RECORDS TO USE: Begin

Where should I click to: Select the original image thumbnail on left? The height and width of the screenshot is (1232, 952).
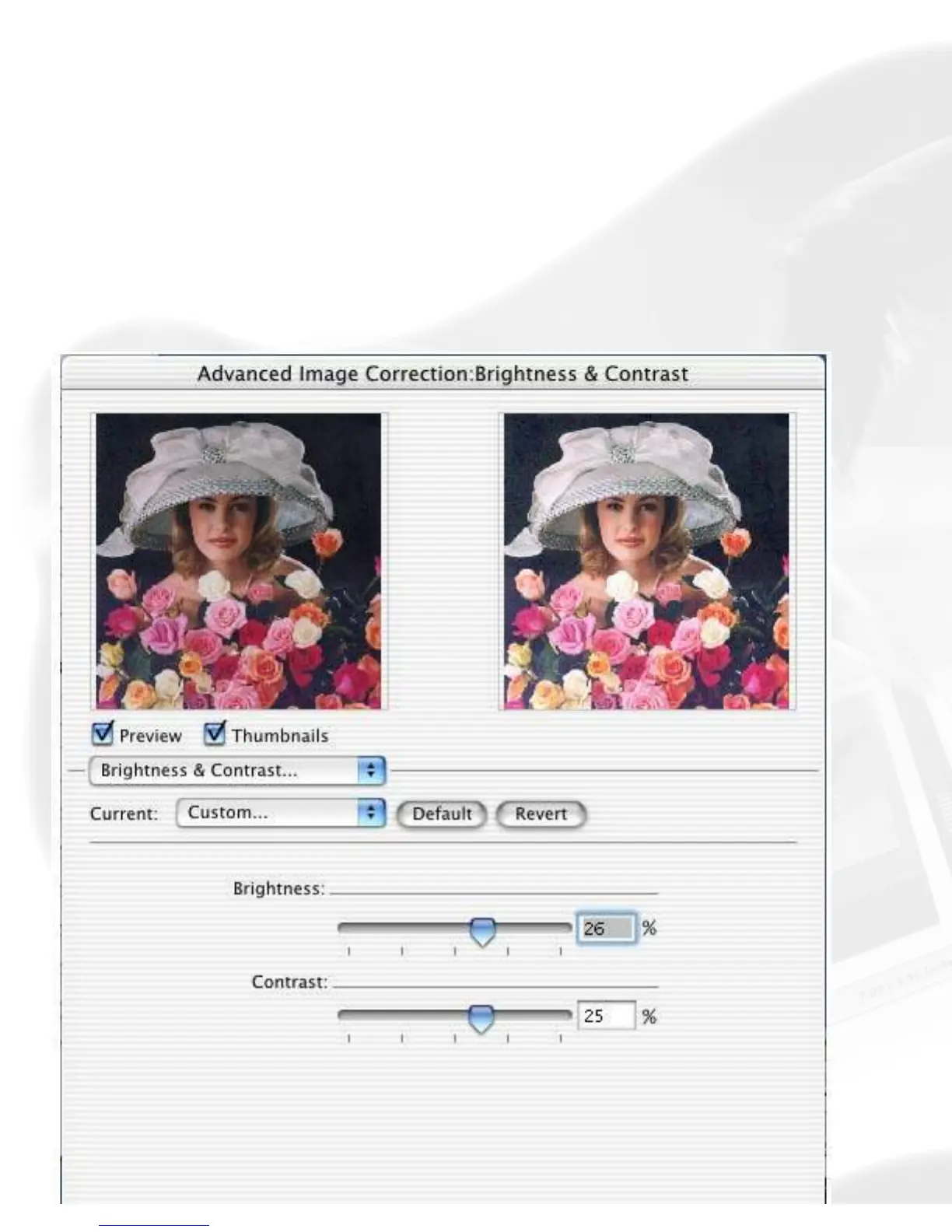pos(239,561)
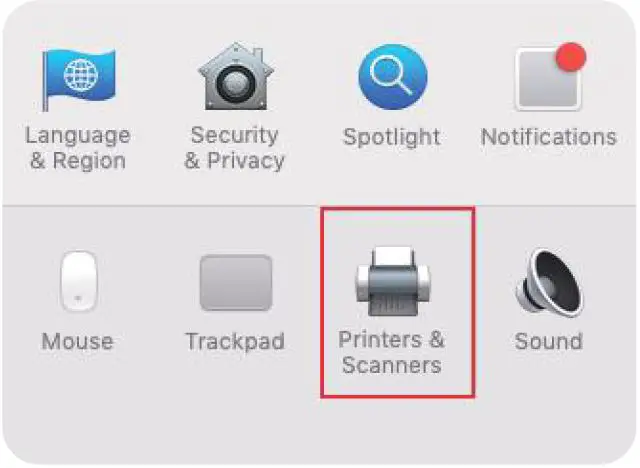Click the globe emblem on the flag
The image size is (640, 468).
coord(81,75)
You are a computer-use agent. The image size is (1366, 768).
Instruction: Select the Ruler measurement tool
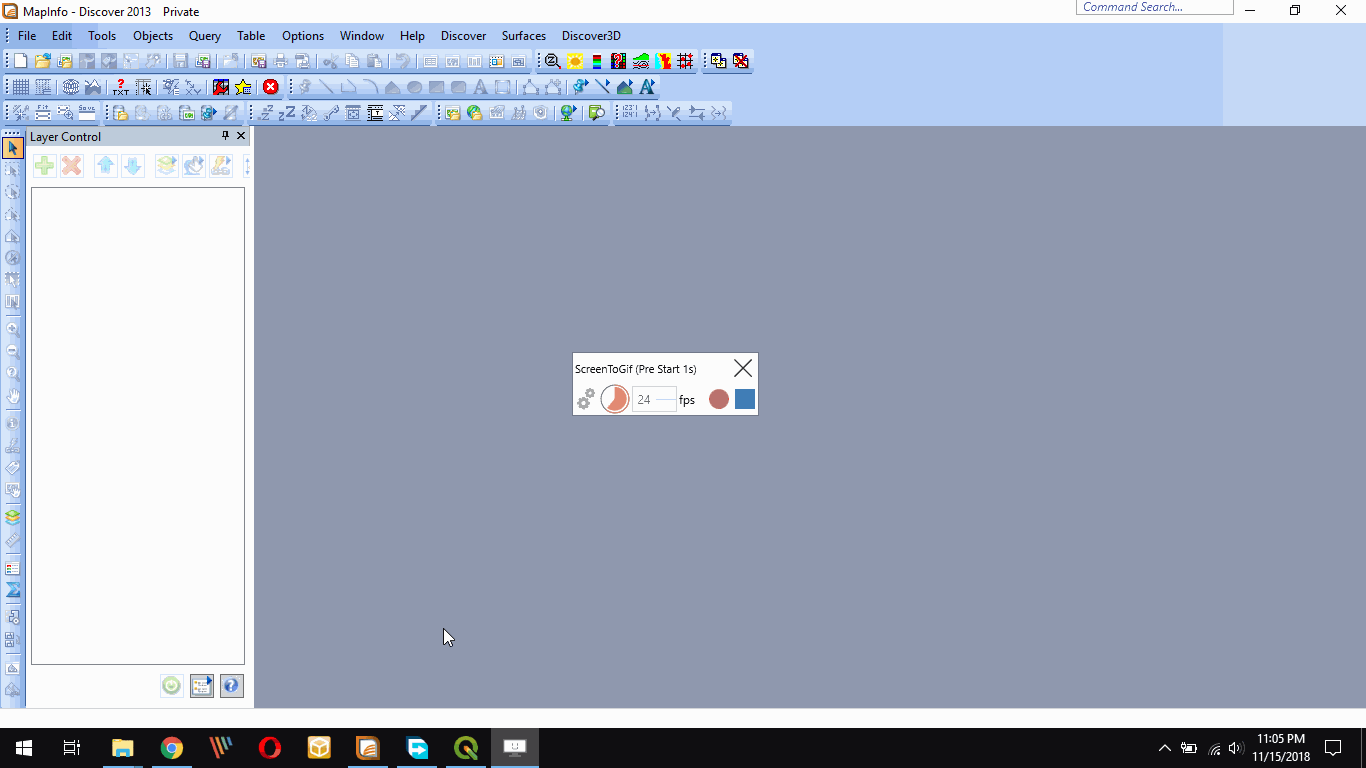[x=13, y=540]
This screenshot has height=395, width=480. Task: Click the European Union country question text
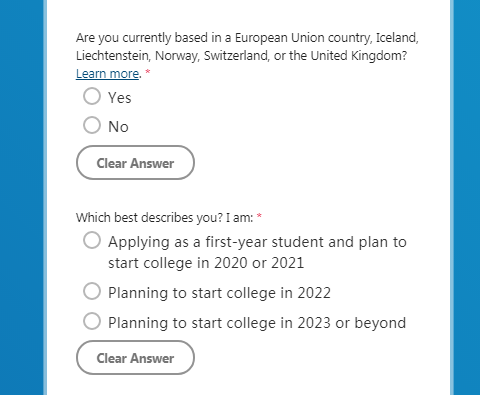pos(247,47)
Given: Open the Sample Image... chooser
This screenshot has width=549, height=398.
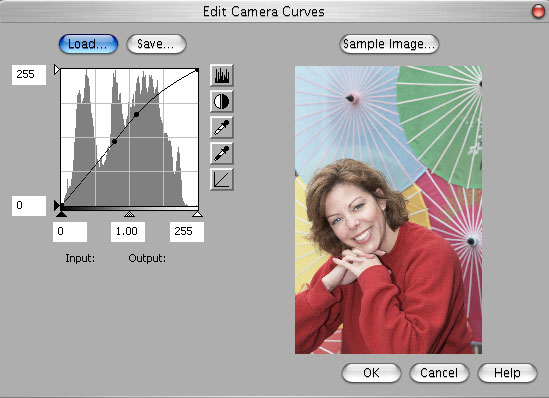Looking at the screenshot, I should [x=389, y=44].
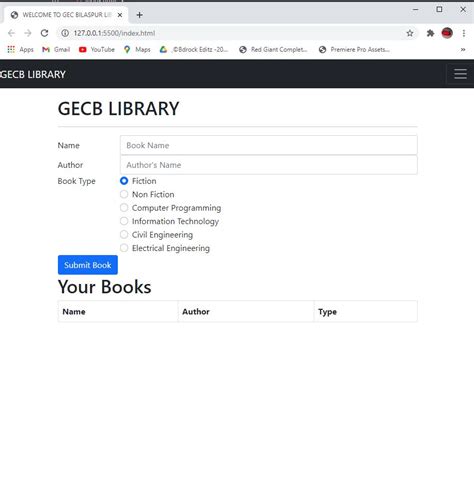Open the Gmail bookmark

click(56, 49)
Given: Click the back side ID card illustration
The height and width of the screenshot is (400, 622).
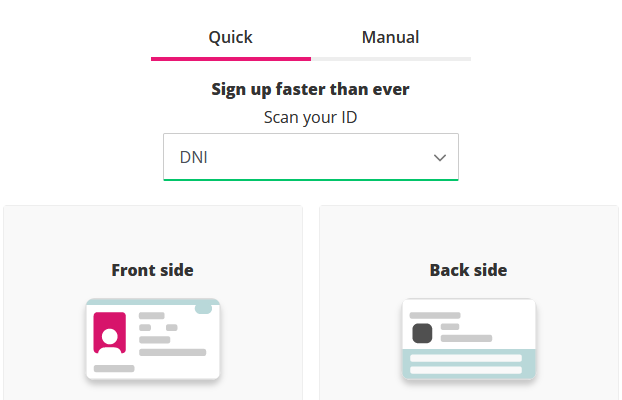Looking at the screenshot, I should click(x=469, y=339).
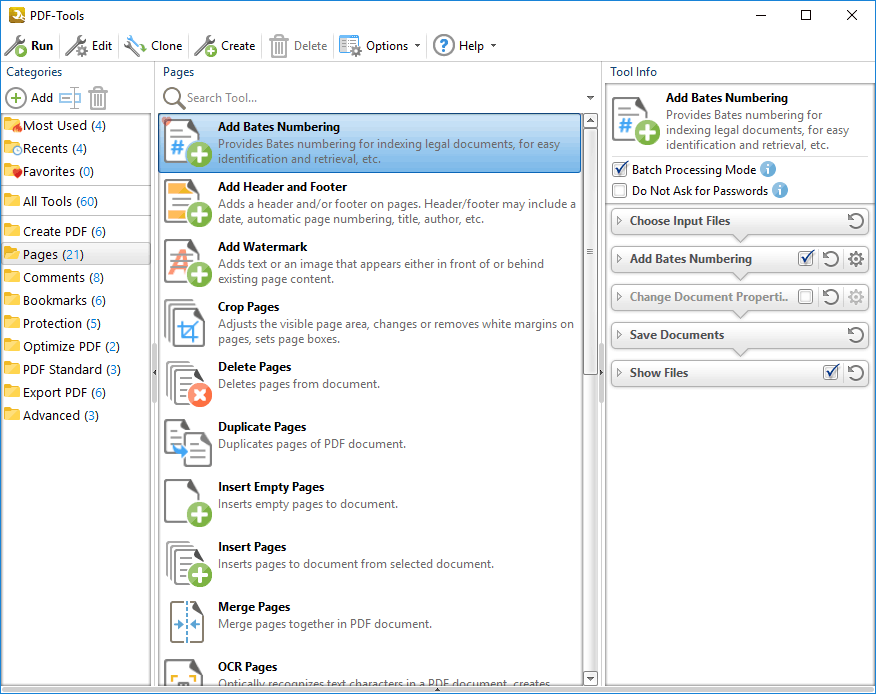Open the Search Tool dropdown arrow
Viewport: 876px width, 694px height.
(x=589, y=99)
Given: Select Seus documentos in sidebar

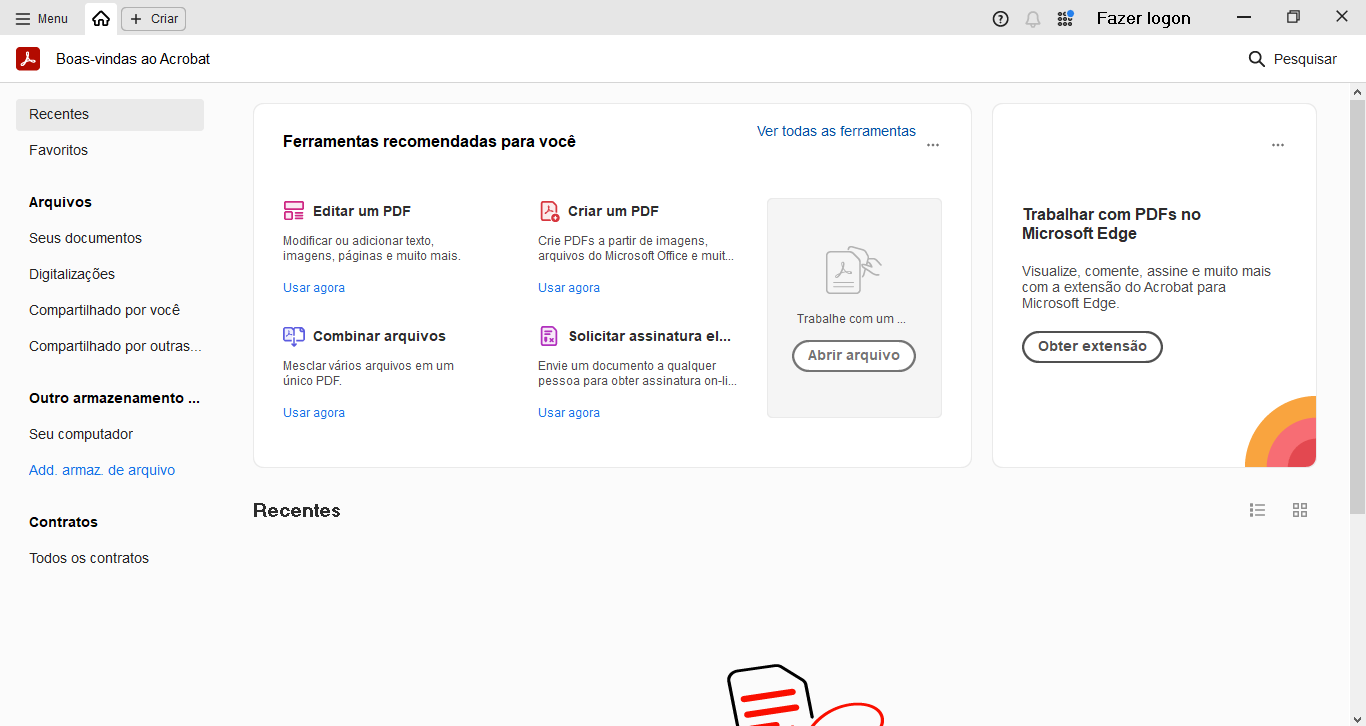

RECORDS TO USE: End

=== EXERCISE INSTRUCTIONS ===
Please copy every line of the records above in which "Given" appears.

=== EXERCISE RESULT ===
Given: Open the Sample Image... chooser
Given: Click the back side ID card illustration
Given: Select Seus documentos in sidebar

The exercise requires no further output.